Someone once told me that art is like porn: you know it when you see it. And I think that’s true.
Of course, art is subjective. You might not like it, even if other people do. Most of our art comes from our art team, and quite a bit of it comes from student submissions, who want to see their work printed and celebrated. This magazine is a great way for local artists to do that, and you’re always welcome to submit your work to teched@critic.co.nz - Art Week or no. So when you see art in here, just know that it came from people like you. And if you don’t like it, that’s okay - maybe it wasn’t your taste, or maybe you want to submit something of your own.
This week, we’ve really pushed the boundaries of what “art” is. We’ve got art that’s obviously art, like our student submissions and the Ngāi Tahu art in the local gallery. But we’ve also got the art of Dunedin campus buildings (Richardson won a design award in the 80’s??), we’ve got the art of being a full-time goth, and we’ve got the art of cooking a meal with ingredients from the campus shop, which is as much an achievement as it is an art piece.

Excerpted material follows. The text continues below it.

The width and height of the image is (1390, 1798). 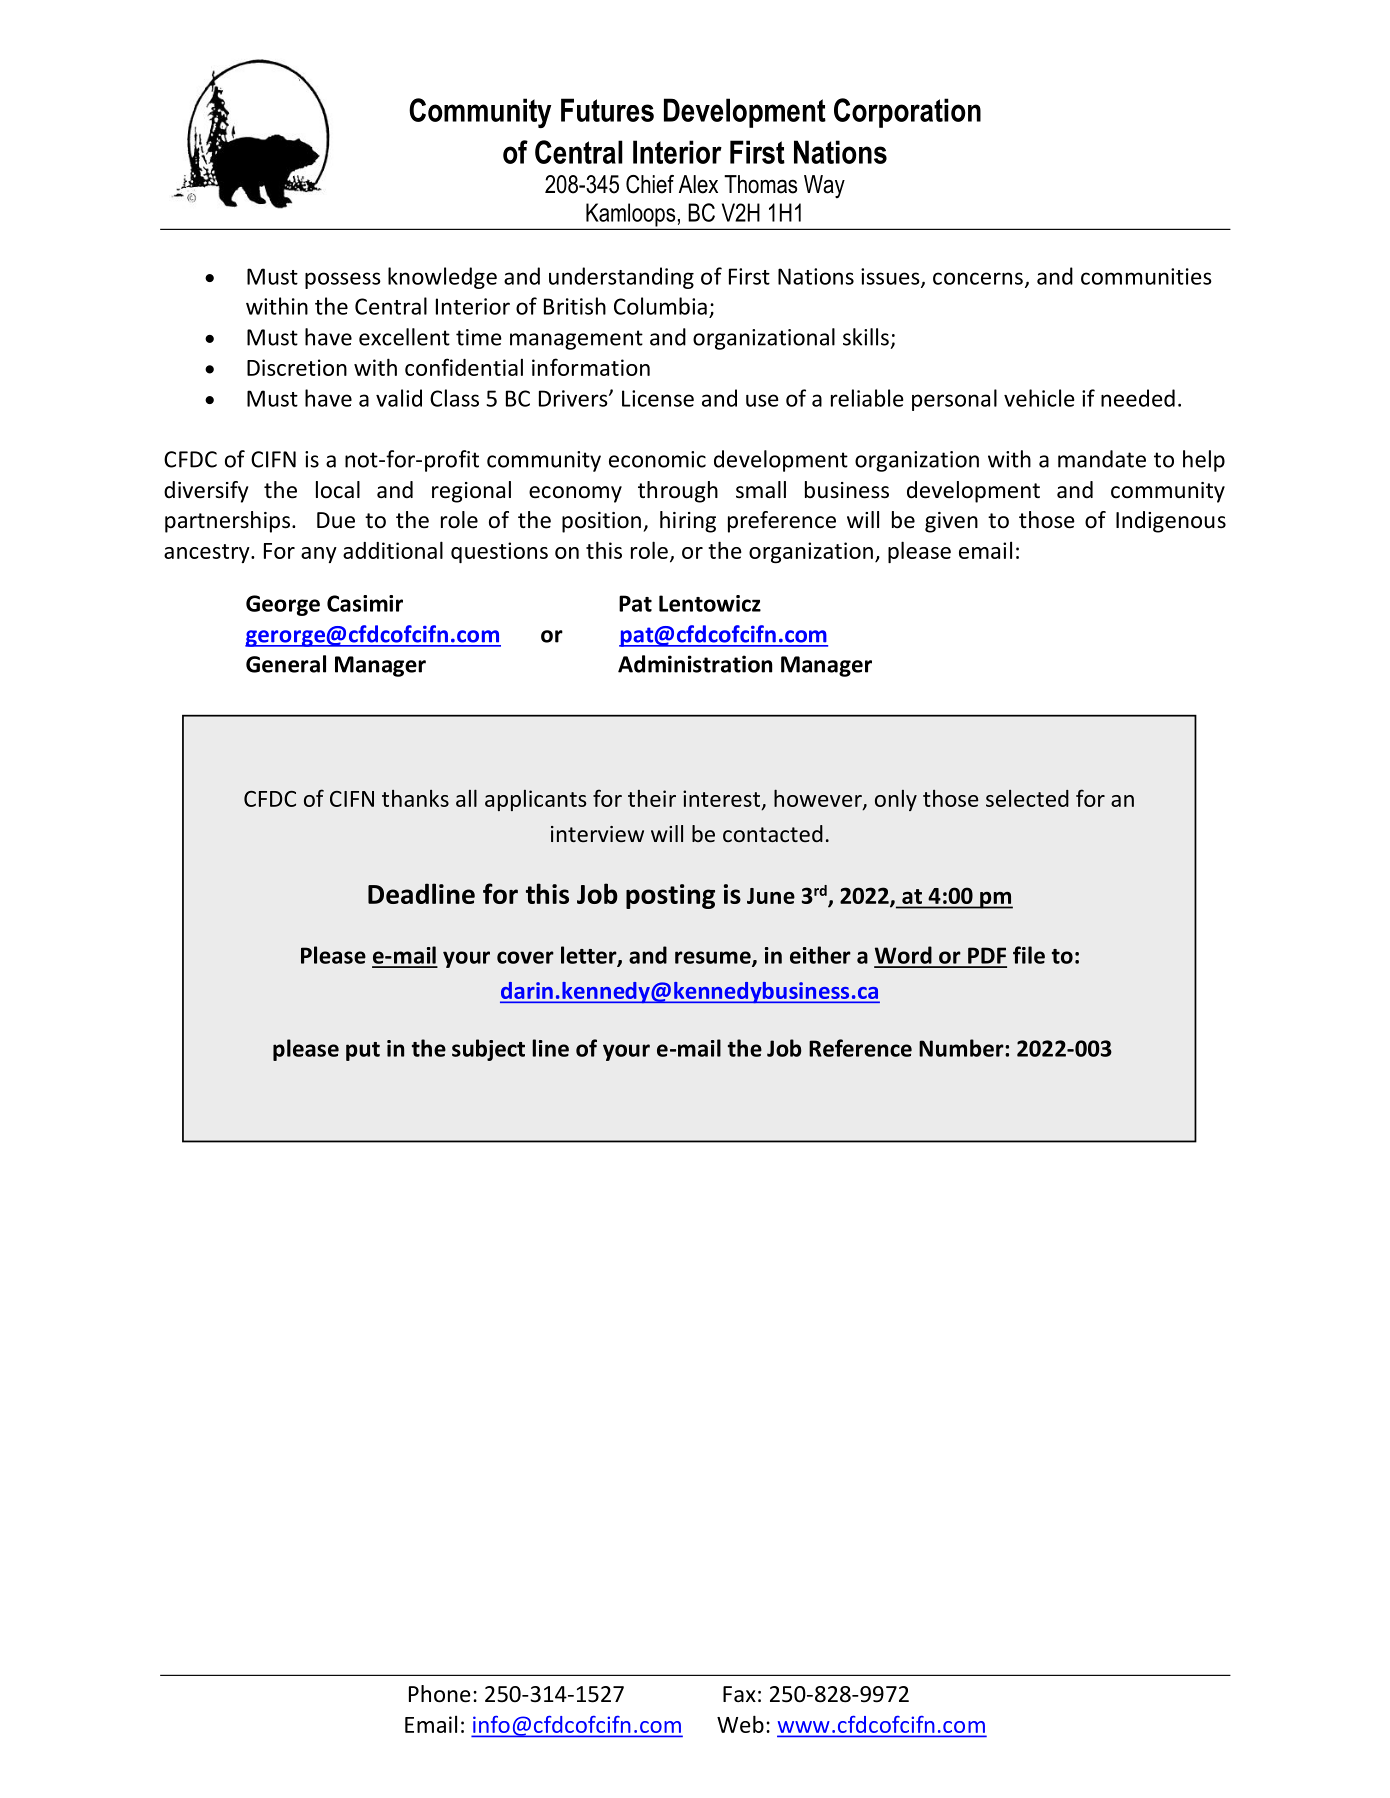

Is this art? I’d say so. Art is about the process, the passion that goes into the product, and the progress made by the professional behind the scenes. If we can consider the art here to be “art”, then I think we have some criteria for what “art” is, and that brings me to a question I’ve been pondering for a long time: are “sandwich artists” artists?

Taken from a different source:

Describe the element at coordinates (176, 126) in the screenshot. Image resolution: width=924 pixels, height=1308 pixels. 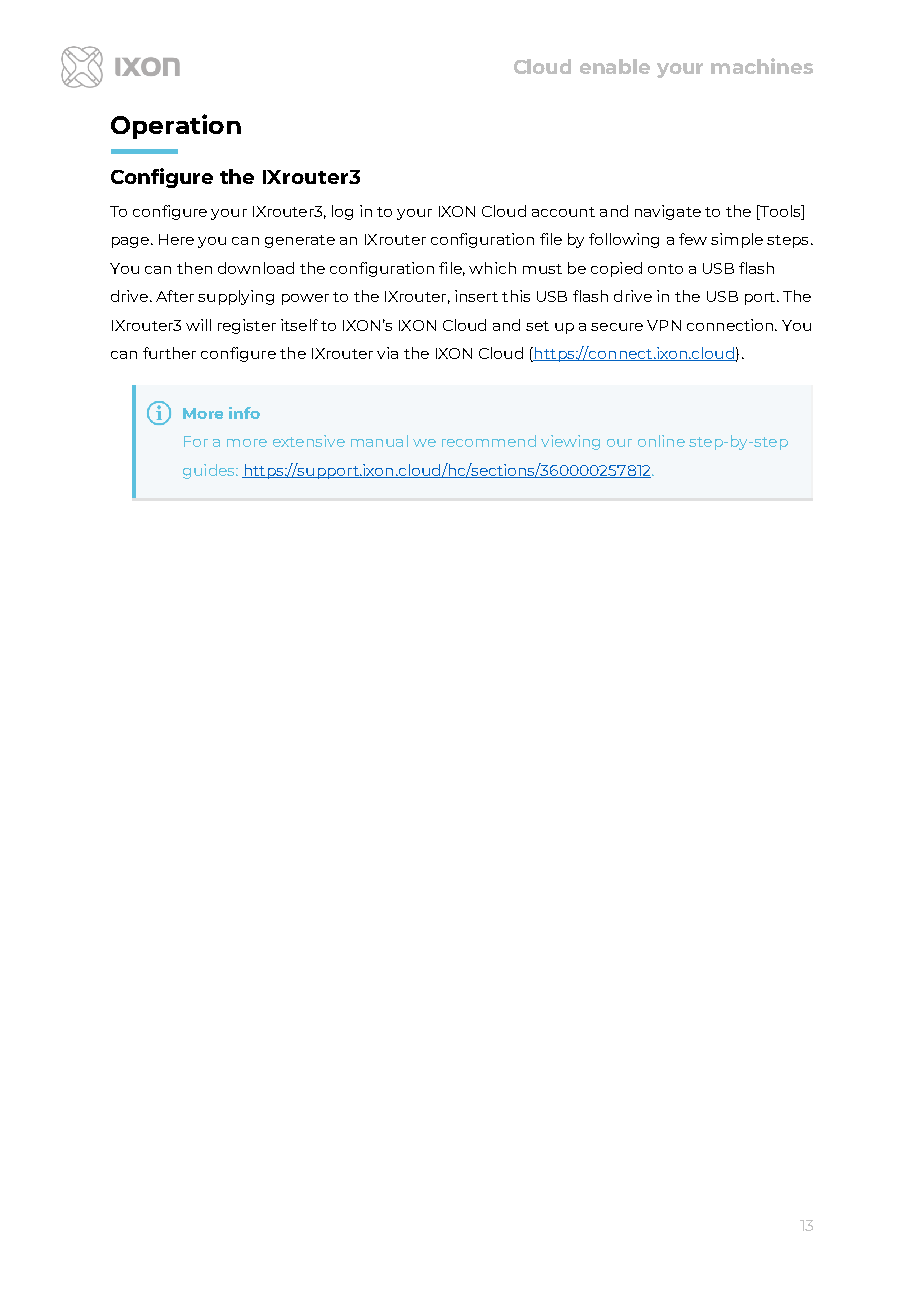
I see `Operation` at that location.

Remember when Subway tried to rebrand its minimum-wage employees as “artists” to try to distract from the fact that they’re getting shafted by the corporate system and try to give them some sort of greater purpose just by changing their job title? Turns out you can’t actually solve the deep-seated uneasiness that comes from being a corporate pawn, but hey, they tried. But it’s made me think, ever since, about what it would mean to truly be a sandwich artist. What does that look like?
I think it’s possible. I think that if somebody truly had passion for what they were doing, if they honestly loved making Subway sandwiches and grew as a person throughout the process, then yes, they would be a sandwich artist, and they’d probably make an absolutely bangin’ footlong. But I doubt that the majority of Subway employees feel this way. Instead, you have a staff made up of people who are genuinely just there to work and get paid, labelled as “artists”, which seems to undermine the idea of what “art” is about in the first place.
When you mix art (which comes from a place of genuine experimentation, of passion) with paid labour (which comes from a place of exploitation and restriction), is it really art? No, I don’t think so. Not unless the workers give themselves the title of artist, which means they’ve been able to exploit the labour system to pay them to pursue their passion, in which case, good on them. But sandwich artists didn’t give themselves that title, it was handed to them by a corporation to distract from the fact that they’re more part of an assembly line than a gallery. I’m sure there’s a true sandwich artist out there, though. And I’d love to find them. Because, just like in porn, you know a good footlong when you see it.